Music critics were divided on the song; some praised Rihanna's vocals but others labeled the song's lyrics and the production generic. It received various film awards nominations, including Best Original Song at the 95th Academy Awards and Best Original Song at the 80th Golden Globe Awards. The song has also won 4 awards so far, including Best Original Song in a Feature Film at the 13th Hollywood Music in Media Awards and Best Song at the 2023 African-American Film Critics Association.

"Lift Me Up" reached number one in Belgium, Hungary, Switzerland, and South Africa, number two on the US Billboard Hot 100 chart, top five in Australia, the United Kingdom, France and the top ten in various other countries. It was certified platinum by Music Canada, gold by the Syndicat National de l'Édition Phonographique (SNEP) and silver by the British Phonographic Industry (BPI). American cinematographer Autumn Durald Arkapaw directed the music video, which sees Rihanna on an empty beach interspersed with short scenes from the film. Rihanna performed "Lift Me Up" for the first time at the 95th Academy Awards.

Background 
In 2017, Rihanna took an extended hiatus from music after the release of her eighth studio album Anti (2016) and several collaborations, including "Wild Thoughts" with DJ Khaled, "Lemon" with N.E.R.D., "Loyalty" with Kendrick Lamar, and her latest collaboration, "Believe It", with PartyNextDoor. Following the birth of the singer's first child on May 13, 2022, Rihanna said she was working on new record material.

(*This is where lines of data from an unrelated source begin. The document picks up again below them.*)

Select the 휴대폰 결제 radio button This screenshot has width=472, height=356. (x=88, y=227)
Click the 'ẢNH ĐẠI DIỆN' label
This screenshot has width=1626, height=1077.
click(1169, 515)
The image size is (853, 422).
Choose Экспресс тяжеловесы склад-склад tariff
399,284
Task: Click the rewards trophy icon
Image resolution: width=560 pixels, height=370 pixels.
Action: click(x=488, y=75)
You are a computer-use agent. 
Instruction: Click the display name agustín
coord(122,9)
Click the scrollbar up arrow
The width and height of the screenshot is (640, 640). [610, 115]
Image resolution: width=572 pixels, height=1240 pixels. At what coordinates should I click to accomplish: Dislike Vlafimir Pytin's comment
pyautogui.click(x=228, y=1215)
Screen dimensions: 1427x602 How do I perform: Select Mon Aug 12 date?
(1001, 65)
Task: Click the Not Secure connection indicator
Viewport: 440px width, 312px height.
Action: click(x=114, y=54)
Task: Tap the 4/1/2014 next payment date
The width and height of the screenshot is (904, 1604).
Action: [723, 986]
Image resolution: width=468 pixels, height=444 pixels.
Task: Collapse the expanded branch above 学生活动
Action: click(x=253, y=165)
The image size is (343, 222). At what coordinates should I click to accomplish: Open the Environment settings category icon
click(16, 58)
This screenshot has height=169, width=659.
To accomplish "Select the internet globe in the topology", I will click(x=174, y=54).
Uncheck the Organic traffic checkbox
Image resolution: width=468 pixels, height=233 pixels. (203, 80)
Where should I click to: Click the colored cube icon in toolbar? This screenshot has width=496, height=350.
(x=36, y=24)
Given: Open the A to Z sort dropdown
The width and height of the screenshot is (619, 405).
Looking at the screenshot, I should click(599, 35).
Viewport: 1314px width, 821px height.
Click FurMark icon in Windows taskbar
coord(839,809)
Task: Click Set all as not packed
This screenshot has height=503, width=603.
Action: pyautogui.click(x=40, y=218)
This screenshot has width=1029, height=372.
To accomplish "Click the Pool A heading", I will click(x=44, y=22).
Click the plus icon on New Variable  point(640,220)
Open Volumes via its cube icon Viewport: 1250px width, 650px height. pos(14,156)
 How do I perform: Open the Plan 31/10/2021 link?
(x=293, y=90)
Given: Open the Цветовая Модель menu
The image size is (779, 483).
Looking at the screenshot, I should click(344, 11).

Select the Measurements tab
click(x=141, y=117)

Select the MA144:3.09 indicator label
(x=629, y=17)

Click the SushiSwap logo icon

On October 18, 2022, it was confirmed that the singer has recorded two songs for the soundtrack of the Marvel Studios film Black Panther: Wakanda Forever, the sequel to Black Panther (2018). In addition to "Lift Me Up", Rihanna recorded the track "Born Again". On October 26, Rihanna announced her first solo single release since "Love on the Brain" (2016), with "Lift Me Up", which would be appearing on Black Panther: Wakanda Forever – Music From and Inspired By, the soundtrack album to the eponymous 2022 film.

Composition 
According to Clash, "Lift Me Up" is an "emotive" R&B ballad that "speaks from the heart". Produced by Swedish composer Ludwig Göransson,  who composed the movie's score, the song acts as a tribute to the late Chadwick Boseman, who played T'Challa, the titular protagonist in Black Panther; Boseman died on August 28, 2020. The song was written by Rihanna, Göransson, Ryan Coogler and Tems. The latter spoke about the meaning and creative process of the song:
The song is performed in the key of A major with a tempo of 89 beats per minute in common time.  It follows a chord progression of A–Bm–E, and Rihanna's vocals span from G3 to E5 in the song.

Critical reception

Spencer Kornhaber of The Atlantic described the song as "gorgeous" and stated that it "is built around her vocals and reasserts her ownership of her now-ubiquitous sound." Harper's Bazaar Bianca Betancourt thought Rihanna might earn her first nomination of Best Original Song at the Academy Awards for "Lift Me Up".
Dylan Green of Pitchfork described the singer's voice as "matured, with a burnished, mahogany sheen" capable of keeping "the ballad afloat, selling every crescendo and note of anguish", however also described it as a "generic entry for the Black Panther: Wakanda Forever soundtrack". The Guardian Shaad D'Souza was not particularly impressed with the song's lyrical content, writing that it is "light and frankly anonymous, a far cry from Anti bright, world-weary, highly emotional lyrics" believing that it is not Rihanna's true comeback record. However, the journalist appreciated the production and sounds, describing them as "a soft, swaying ballad built around a lovely arpeggiating harp and serene strings", although "there is little of the heft and power of Tems songs such as 'Free Mind' or 'Damages'." Ed Potton of The Times rated the track 2 stars out of five, and wrote that even though it is "flawlessly sung over subtle strings by Rihanna", it is "forgettable" and "bland", adding that it "sounds like the result of a committee meeting — well meant, inoffensive, entirely devoid of individuality."

Accolades

Commercial performance 
In the United States, "Lift Me Up" debuted with nearly eight million streams, and 10,000 digital downloads on October 28, 2022, recording another 6.9 million streams and 6,000 digital downloads over the next two days, according to Luminate Data. The single ended up debuting at number two on the US Billboard Hot 100 chart, it garnered a 48.1 million radio audience, 26.2 million streams, and 23,000 digital downloads in its opening first week, and marked Rihanna's first top-10 entry since "Wild Thoughts" in 2017. "Lift Me Up" is Rihanna's 32nd top 10, as well as her highest debut, tied with the 2010 Eminem collaboration "Love the Way You Lie" which also entered the chart at number two. "Lift Me Up" further debuted at number three on the Digital Songs Sales chart—Rihanna's 36th top-ten song on the chart. Simultaneously, the song started at number six on the Radio Songs chart, becoming only the fourth top-ten debut since the chart's establishment in 1998. The single topped the Hot R&B/Hip-Hop Songs and Hot R&B Songs charts, marking Rihanna's eighth and sixth number-one songs on the charts, respectively.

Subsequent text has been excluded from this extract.